** BEGIN **
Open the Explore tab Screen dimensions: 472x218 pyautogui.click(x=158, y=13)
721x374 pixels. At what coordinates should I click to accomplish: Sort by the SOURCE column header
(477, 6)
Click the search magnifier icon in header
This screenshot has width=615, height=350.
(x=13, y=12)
** END **
▶ Exercise aim:
Rewrite the listing above, replacing "Sort by" with "Order by" and leaving everything else unchanged.

▶ Answer for the task:
Open the Explore tab Screen dimensions: 472x218 pyautogui.click(x=158, y=13)
721x374 pixels. At what coordinates should I click to accomplish: Order by the SOURCE column header
(477, 6)
Click the search magnifier icon in header
This screenshot has width=615, height=350.
(x=13, y=12)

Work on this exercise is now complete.